Выбрать главу

— Оставить его на обед?

— Да. Да, конечно.

Хорошо, будет с кем поболтать за обедом! Какая удача. Ему нетрудно развеять сомнения Маллара. Вскоре Мареско переводит разговор на Иоланду Рошель:

— У комиссара есть новые сведения об этой особе?

— Начнем с того, что ее настоящее имя Жанна Бодуэн.

— Я уже знаю. Меня интересует в первую очередь, как и на что она жила до встречи с пилотом «боинга». Мне кажется, в полиции это как-то упустили из виду. Берите, не стесняйтесь.

— Я вам хочу сказать, мэтр, что комиссар Жандро и его команда настолько уверены в невиновности Иоланды Рошель, что их больше интересуют Молинье и Канен. С одной стороны — бортпроводник. С другой — командир самолета. Не пахнет ли здесь наркотиками?

— Какой ужас! — шепчет старая дама.

— И даже, — продолжает Маллар, — эта группа, с которой она выступала. Они часто выезжают за границу. Надо думать, не только из-за любви к искусству. Эти «Галопэны» — их сценическое имя — довольно много зарабатывают.

— Но тогда и у Иоланды должна быть кругленькая сумма! А следствием установлено, что она жила довольно скромно.

— Здесь что-то не так! Инспектор Крюмуа думает, что Джамиля воспользовалась слишком уж большой щедростью своего любовника. Отсюда и драма! Но у этого дела есть другой аспект, которым будет заниматься сотрудник финансового отдела прокуратуры! Ему поручено выяснить, чем вызваны столь частые поездки в Женеву солиста этой группы.

— Мама, вы слушаете? — спрашивает Мареско. При посторонних он к ней обращался на «вы». — А ведь Иоланда не так уж и виновата. О ней можно сказать, что слишком ревнива, и предположить, что убила она. Сама-то она все отрицает.

— Мсье Маллар, сможете ли вы мне объяснить, почему моего сына интересует эта потаскуха?

Маллар, чтобы разрядить обстановку:

— Так в том и состоит его долг. Долг адвоката. Если ее выпустят, вы сразу увидите, как ставка его повысится.

— Мы же не на скачках, — едко замечает мадам Мареско.

Маллар глазами показывает Мареско, что ничего обидного не имел в виду. Но Мареско весь в своих мыслях:

— Так ли хорошо она играет на гитаре?

На этот раз Маллар говорит, выбирая слова:

— Говорят! Впрочем, легко проверить. Я достал пластинку этой группы.
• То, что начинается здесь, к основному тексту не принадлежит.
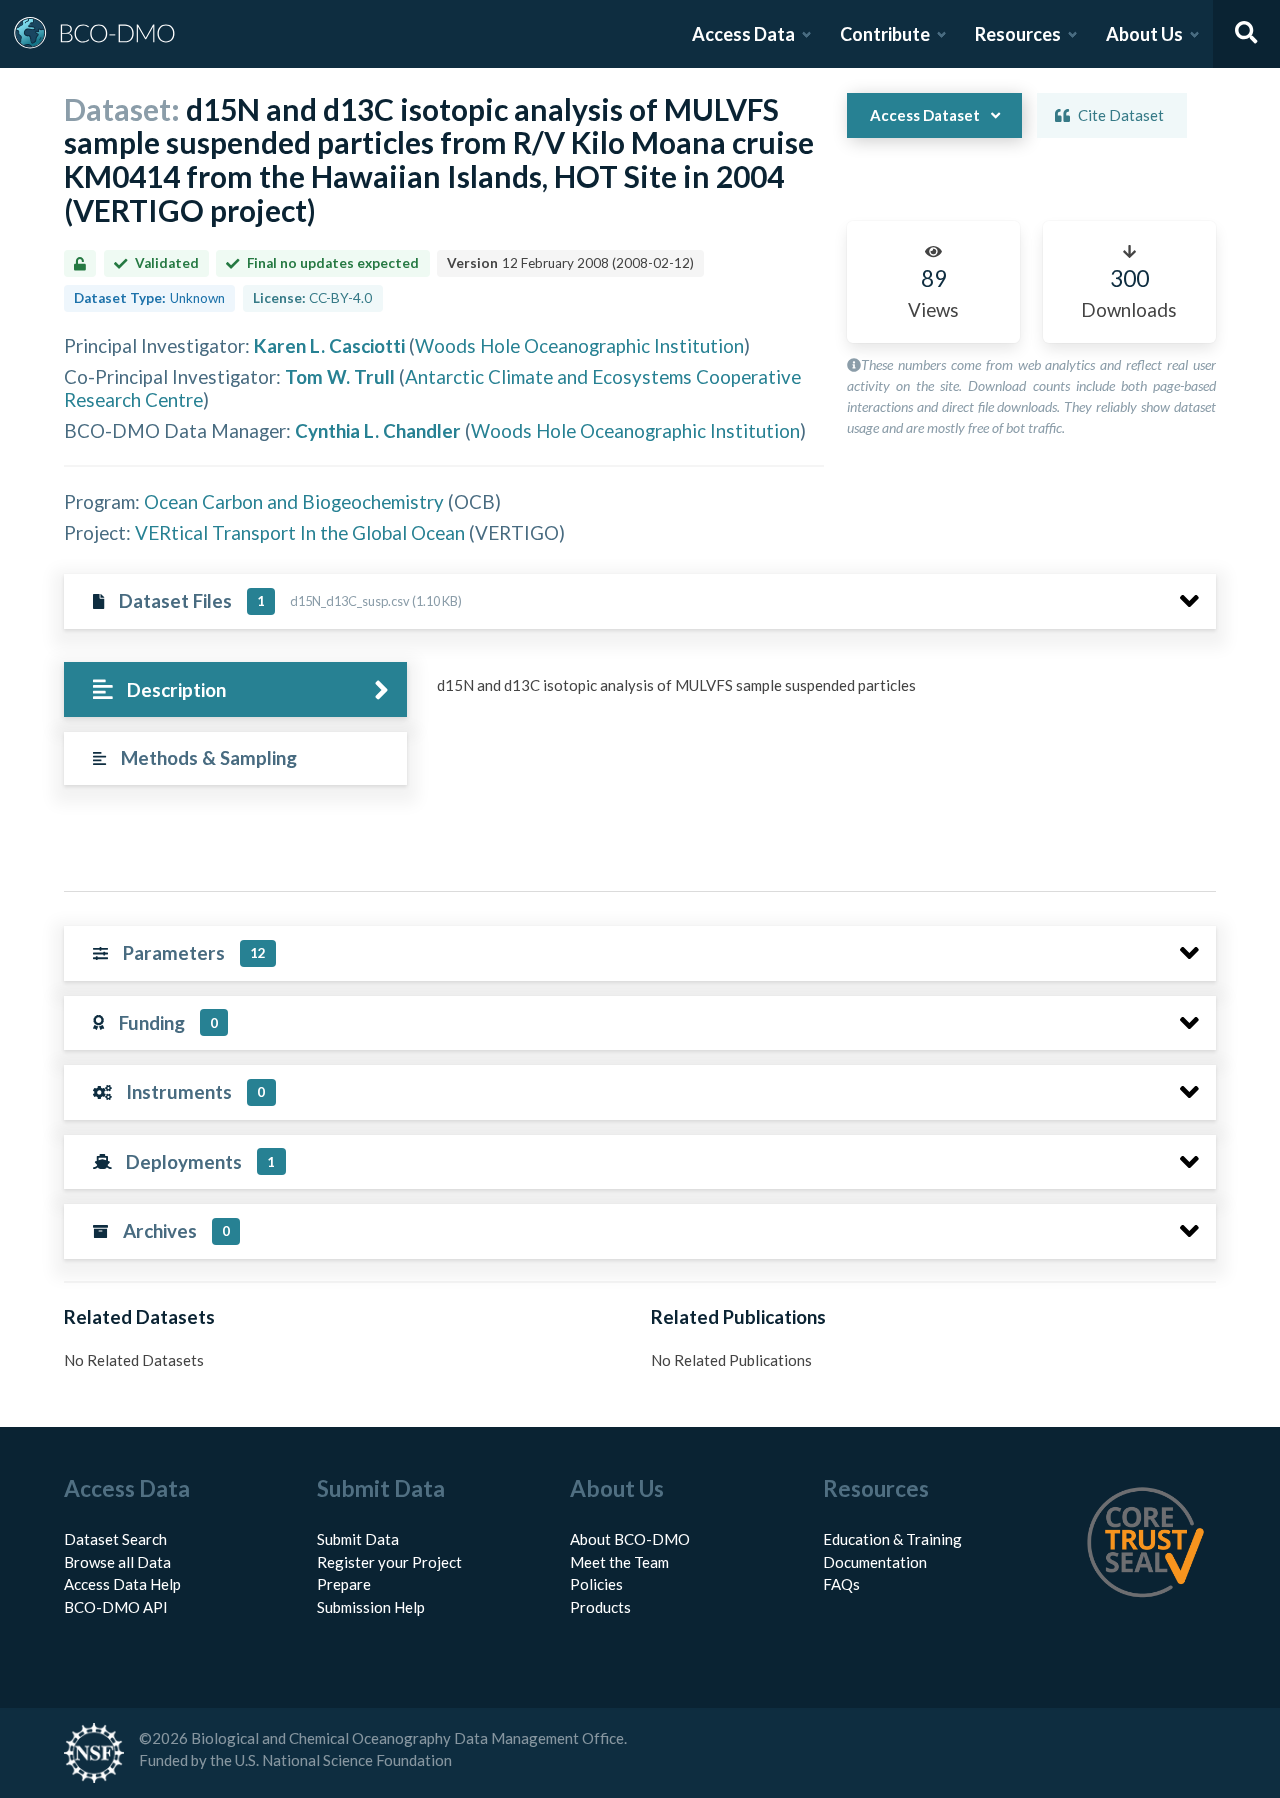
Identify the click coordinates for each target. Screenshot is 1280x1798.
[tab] (235, 689)
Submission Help (371, 1607)
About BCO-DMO (630, 1539)
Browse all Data (117, 1562)
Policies (596, 1584)
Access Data (743, 34)
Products (600, 1607)
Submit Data (358, 1539)
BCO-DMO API (116, 1607)
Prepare (344, 1584)
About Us (1144, 34)
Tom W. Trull (340, 376)
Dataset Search (115, 1539)
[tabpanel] (821, 693)
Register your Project (389, 1562)
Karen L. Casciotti (329, 345)
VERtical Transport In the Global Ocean (300, 532)
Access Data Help (122, 1584)
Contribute (885, 34)
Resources (1018, 34)
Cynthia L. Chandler (378, 430)
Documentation (875, 1562)
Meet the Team (619, 1562)
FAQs (841, 1584)
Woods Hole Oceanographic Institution (579, 345)
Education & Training (892, 1539)
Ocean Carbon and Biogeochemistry (294, 501)
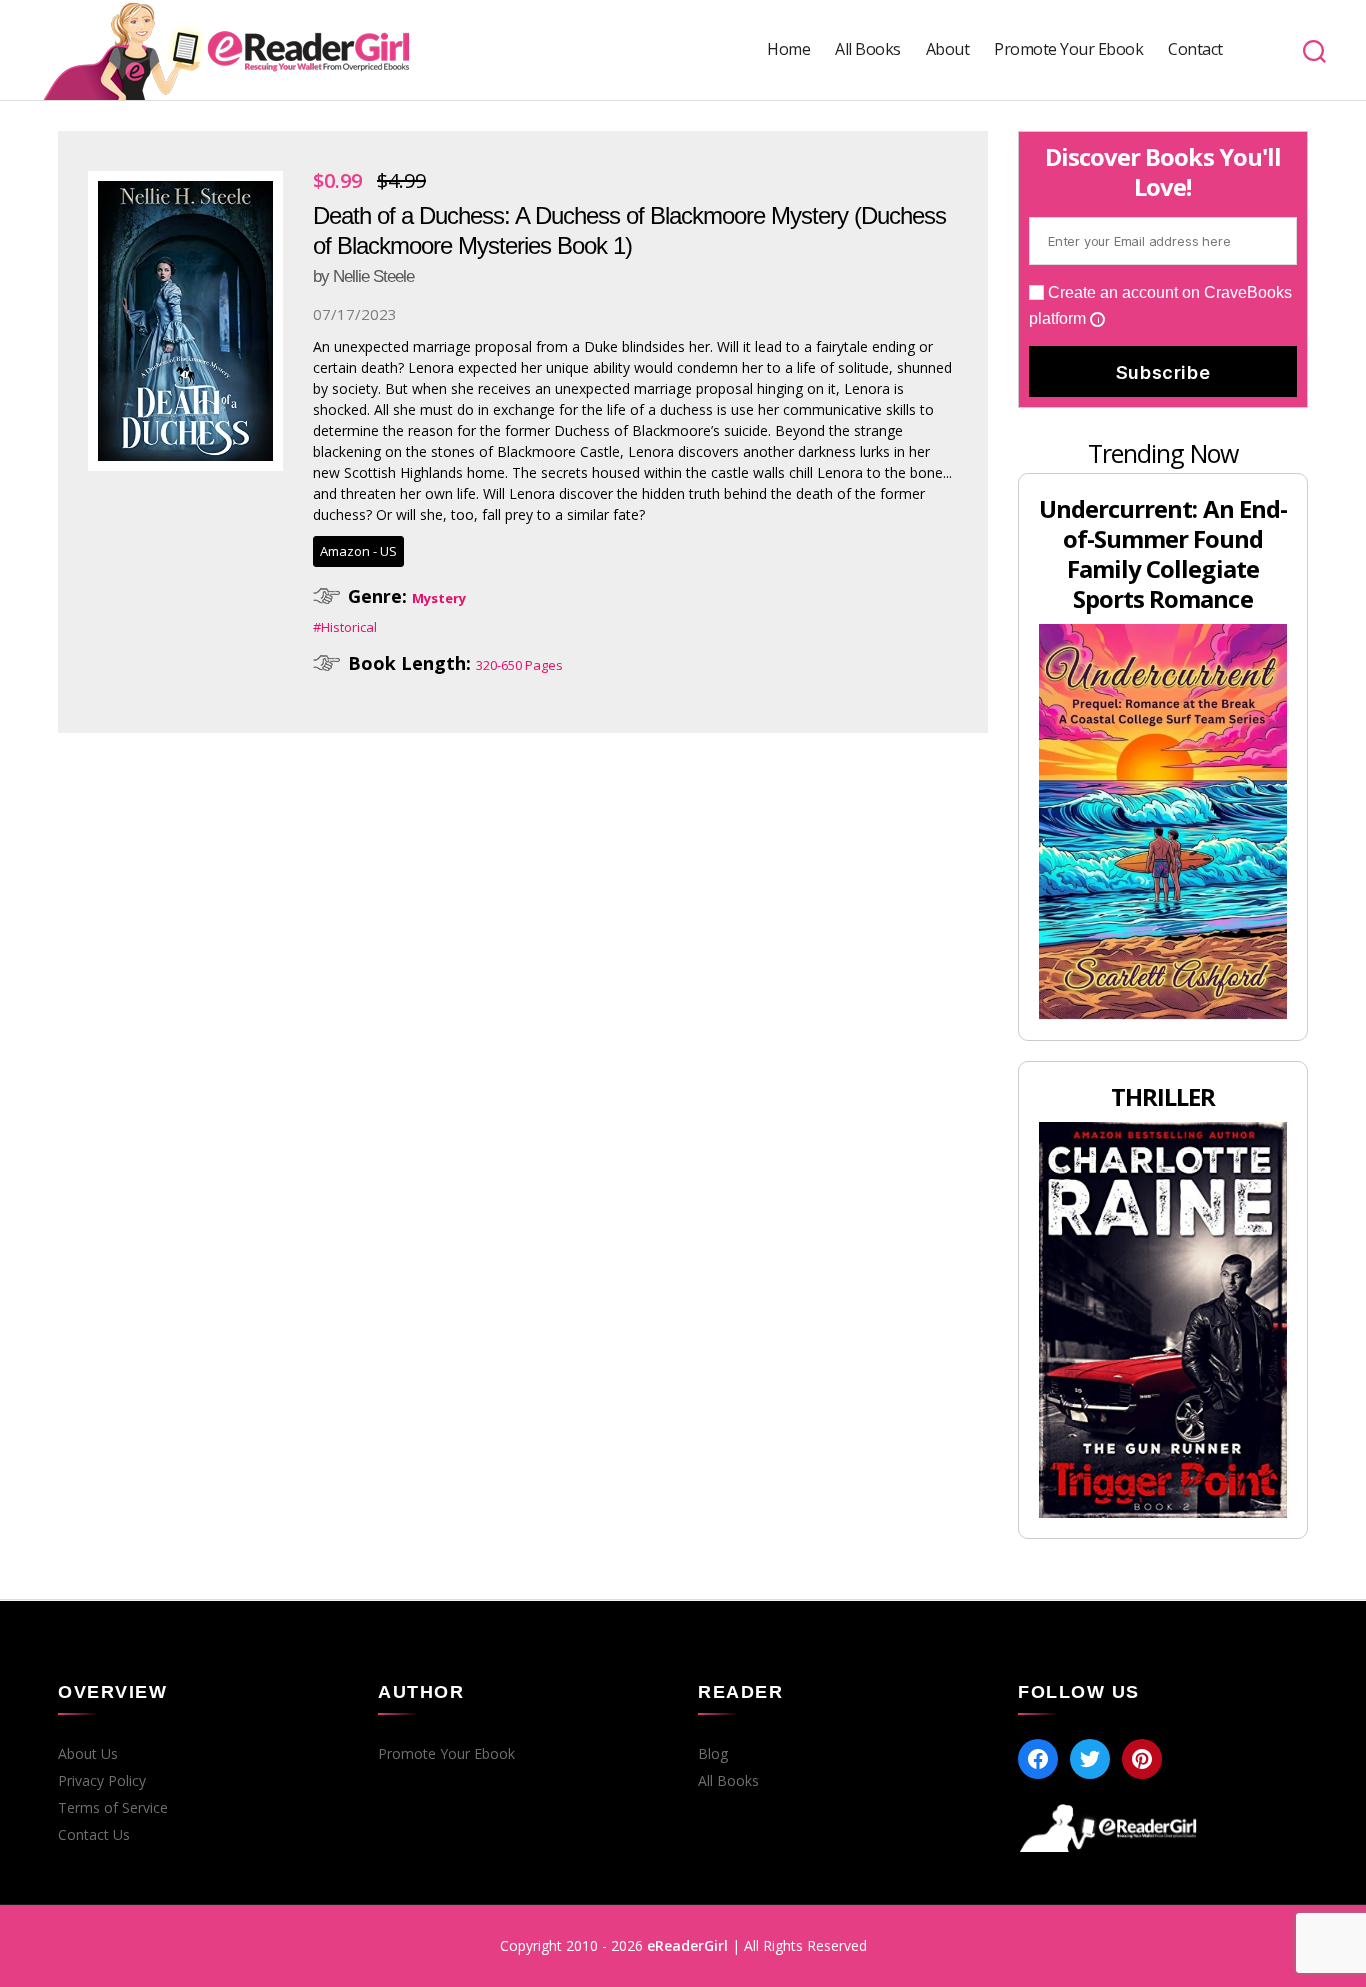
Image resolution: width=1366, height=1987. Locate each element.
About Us (88, 1754)
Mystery (439, 598)
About (948, 49)
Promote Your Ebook (1068, 49)
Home (788, 49)
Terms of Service (113, 1808)
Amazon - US (358, 551)
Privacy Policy (102, 1781)
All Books (868, 49)
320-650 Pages (519, 665)
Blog (713, 1754)
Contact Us (94, 1835)
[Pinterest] (1142, 1759)
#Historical (345, 627)
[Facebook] (1038, 1759)
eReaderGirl (687, 1945)
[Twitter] (1090, 1759)
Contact (1195, 49)
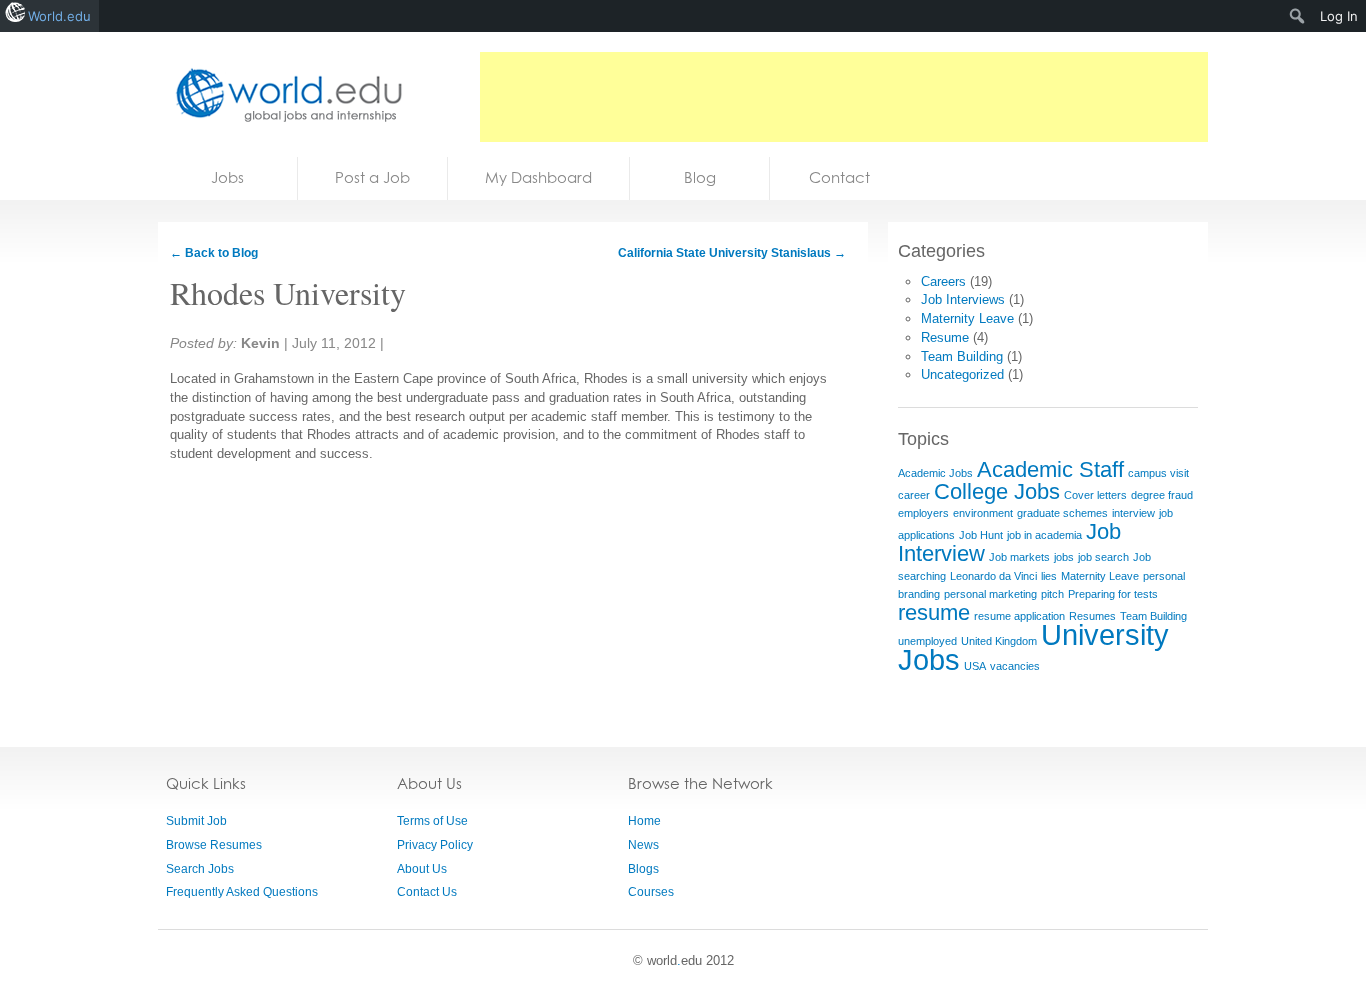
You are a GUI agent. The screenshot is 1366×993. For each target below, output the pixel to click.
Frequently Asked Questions (242, 892)
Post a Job (372, 177)
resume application (1019, 616)
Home (644, 821)
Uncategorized (962, 374)
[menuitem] (1297, 16)
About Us (422, 869)
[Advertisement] (844, 97)
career (914, 495)
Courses (651, 892)
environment (983, 513)
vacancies (1015, 666)
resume (934, 612)
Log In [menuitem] (1339, 16)
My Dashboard (538, 177)
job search (1103, 557)
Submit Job (196, 821)
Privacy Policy (435, 845)
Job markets (1019, 557)
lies (1049, 576)
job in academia (1044, 535)
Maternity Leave (967, 318)
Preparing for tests (1113, 594)
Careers (943, 281)
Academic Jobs (935, 473)
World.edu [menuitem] (59, 16)
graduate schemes (1062, 513)
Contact (839, 177)
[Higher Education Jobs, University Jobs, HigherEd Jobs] (283, 94)
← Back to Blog (214, 253)
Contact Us (427, 892)
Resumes (1092, 616)
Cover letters (1095, 495)
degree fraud (1162, 495)
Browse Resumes (214, 845)
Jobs (227, 177)
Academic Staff (1050, 469)
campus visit (1158, 473)
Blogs (643, 869)
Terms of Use (432, 821)
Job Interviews (963, 299)
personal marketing (990, 594)
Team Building (962, 356)
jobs (1064, 557)
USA (975, 666)
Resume (945, 337)
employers (923, 513)
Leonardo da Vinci (993, 576)
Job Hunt (981, 535)
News (643, 845)
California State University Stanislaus (732, 253)
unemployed (927, 641)
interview (1133, 513)
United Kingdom (999, 641)
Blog (700, 177)
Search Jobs (200, 869)
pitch (1052, 594)
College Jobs (997, 491)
— Что? — Мареско отталкивает стол, вставая. — Где она?

— В вашем кабинете. С большим трудом достал.

Мареско уже в соседней комнате. Мать встает из-за стола, даже не взглянув на гостя.

— Куда вы ее положили? — кричит адвокат.

— Иду, иду. Я ее переписал на магнитофон.

Магнитофон на стуле вместе с перчатками детектива. Маллар всегда работает в перчатках. Он крутит ручки, настраивает звук. Затем устраивается на подлокотнике кресла в позе меломана. Лицо сосредоточенное, готовое отдаться во власть музыки. Мареско хмурит брови.

— Не хотите ли мне сказать, что это треньканье и есть гитара?

— Потерпите, сейчас услышите.

И вдруг гитара зазвучала. Звук так отчетлив, что слышно движение пальцев по струнам. Вот провела мизинцем, и металлическая струна завибрировала на высоких нотах. Грустная мелодия, вроде португальской фадо, разлилась, завораживая присутствующих. Гитара пела соло. Это было так необычно, что Мареско, зачарованный, так и застыл с поднятой рукой. Затем медленно опустил руку. Проскользнул к дивану, сделал жест Маллару — молчать. Он слушает, полностью погрузившись в музыку. Мареско — не музыкант и плохо разбирается в музыке. Но иногда звуки и аккорды оказывают на него сильное воздействие. Например, вибрато виолончели, хриплые наигрыши саксофона, задумчивый голос английского рожка, раскатистое эхо басов пианино… Из выдающихся сочинителей он и запомнил разве что Моцарта, Баха, Бетховена… Он не любит симфонические концерты. Ему скучно, быстро устает. Больше всего ему нравятся скрипка и виолончель. Он понимает их жалобные протяжные звуки. Да и, пожалуй, аккордеон — не из благородного семейства, когда на нем исполняют что-то грустное, печальное. И вот сегодня эта гитара. В ней столько нежности и тепла. Сердце начинает томиться по любви. И эти быстрые пощипывания пальцами струн, он их ощущает на своей коже, и это его возбуждает.

После долгого молчания:

— Ну как, шеф, нравится?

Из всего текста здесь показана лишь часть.